The IRON Cluster is hosted with our strategic partner, Cogent Communications in Washington DC (1050 Connecticut Ave NW).
Understanding the Time Required to Fine-Tune AI Models in The IRON Cluster
As the dataset size used to train the AI model grows, the time required for fine-tuning also increases.
As the number of GPUs dedicated to training the AI model in a GPU cluster increases, the time required for training/fine-tuning decreases.
The time required to fine-tune an AI model depends on:
- The sample size (in millions of samples) used for fine-tuning the AI model.
- The number of GPUs in the cluster for fine-tuning the AI model.
- Other factors.
Fine-Tuning Time Equation
Fine-Tuning Time (T) = (Dataset Size * Model Complexity) / (GPU Performance Factor)
- Dataset Size is the number of examples in your training data.
- Model Complexity refers to the size and structure of your neural network (e.g., number of parameters).
- GPU Performance Factor is determined by the GPU's TFLOPs, memory bandwidth, and cores.
Understanding Performance per Dollar of The IRON Cluster
When training/fine-tuning AI models, the size of the dataset has a dramatic impact on the cost and time required for training/fine-tuning.

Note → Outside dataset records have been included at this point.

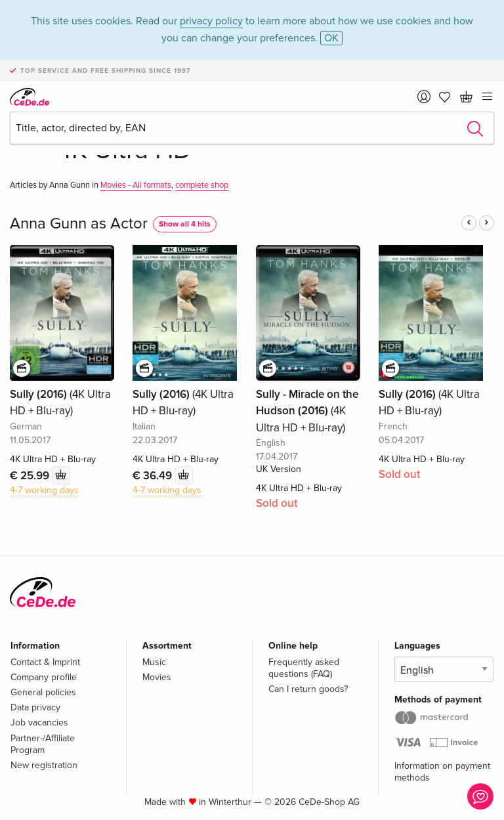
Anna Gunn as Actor (79, 223)
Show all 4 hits (184, 224)
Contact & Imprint (45, 662)
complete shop (201, 185)
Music (154, 662)
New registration (44, 765)
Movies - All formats (136, 185)
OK (331, 38)
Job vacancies (39, 722)
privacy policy (211, 21)
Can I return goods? (308, 689)
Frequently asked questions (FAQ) (304, 668)
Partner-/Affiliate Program (43, 744)
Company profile (43, 677)
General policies (43, 692)
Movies (157, 677)
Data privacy (35, 707)
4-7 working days (44, 490)
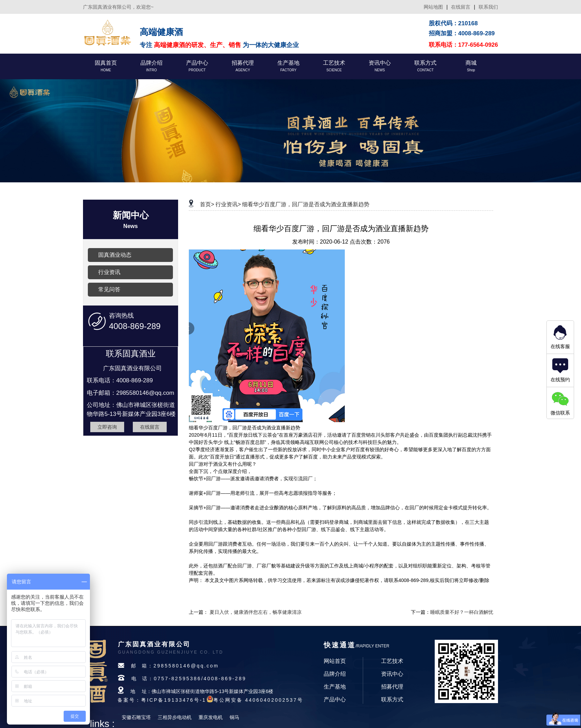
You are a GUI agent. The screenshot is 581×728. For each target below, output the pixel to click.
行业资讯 (109, 272)
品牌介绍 (335, 674)
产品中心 (335, 699)
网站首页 (335, 661)
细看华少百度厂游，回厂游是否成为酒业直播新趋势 (306, 204)
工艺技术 (392, 661)
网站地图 (433, 7)
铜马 (234, 717)
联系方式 (392, 699)
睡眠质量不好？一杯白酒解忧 (462, 612)
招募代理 (392, 686)
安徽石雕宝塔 (136, 717)
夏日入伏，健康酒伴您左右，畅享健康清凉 (256, 612)
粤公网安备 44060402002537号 (258, 700)
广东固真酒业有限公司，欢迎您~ (118, 7)
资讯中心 (392, 674)
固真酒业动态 (115, 255)
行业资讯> (228, 204)
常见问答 (109, 289)
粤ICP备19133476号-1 (174, 700)
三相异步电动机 (175, 717)
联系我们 (488, 7)
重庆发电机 (211, 717)
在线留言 (461, 7)
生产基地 (335, 686)
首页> (207, 204)
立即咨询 (107, 427)
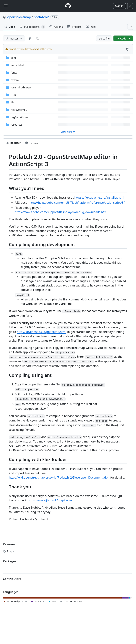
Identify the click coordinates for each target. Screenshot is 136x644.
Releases (9, 544)
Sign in (119, 6)
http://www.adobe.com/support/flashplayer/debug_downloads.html (61, 212)
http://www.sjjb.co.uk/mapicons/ (50, 500)
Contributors (12, 579)
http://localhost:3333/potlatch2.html (41, 332)
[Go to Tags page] (38, 38)
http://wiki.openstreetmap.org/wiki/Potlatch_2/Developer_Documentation (59, 478)
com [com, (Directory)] (13, 58)
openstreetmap (19, 17)
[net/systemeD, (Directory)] (19, 110)
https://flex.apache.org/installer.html (99, 198)
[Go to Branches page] (30, 38)
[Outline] (128, 143)
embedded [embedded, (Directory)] (17, 65)
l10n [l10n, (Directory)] (13, 95)
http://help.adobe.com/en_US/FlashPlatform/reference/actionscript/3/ (77, 202)
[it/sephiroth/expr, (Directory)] (21, 88)
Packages (10, 561)
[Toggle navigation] (6, 6)
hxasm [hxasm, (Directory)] (15, 80)
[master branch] (14, 38)
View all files (68, 132)
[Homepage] (68, 6)
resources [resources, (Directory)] (17, 124)
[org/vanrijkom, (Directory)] (19, 117)
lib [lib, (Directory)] (12, 102)
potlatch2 (41, 17)
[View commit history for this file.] (127, 49)
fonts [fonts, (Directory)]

For sample sizes like 1, 5, or 10 million samples, the Nvidia RTX 3090 GPU has superior performance per dollar compared to the Nvidia RTX 4090 or H100 GPUs.
In the graphs below, both the RTX 3090 GPU and the RTX 4090 GPU show superior performance per dollar against the H100 GPU for small sample sizes.
However, the Nvidia H100 GPU dominates the cheaper GPUs for larger sample sizes despite its higher cost. The IRON cluster currently comprises RTX 3090 GPUs.
Cost-Time Efficiency (CTE) refers to the balance between the cost of a GPU and the time it takes to complete a given task (such as fine-tuning a model or rendering) when considering its computational power.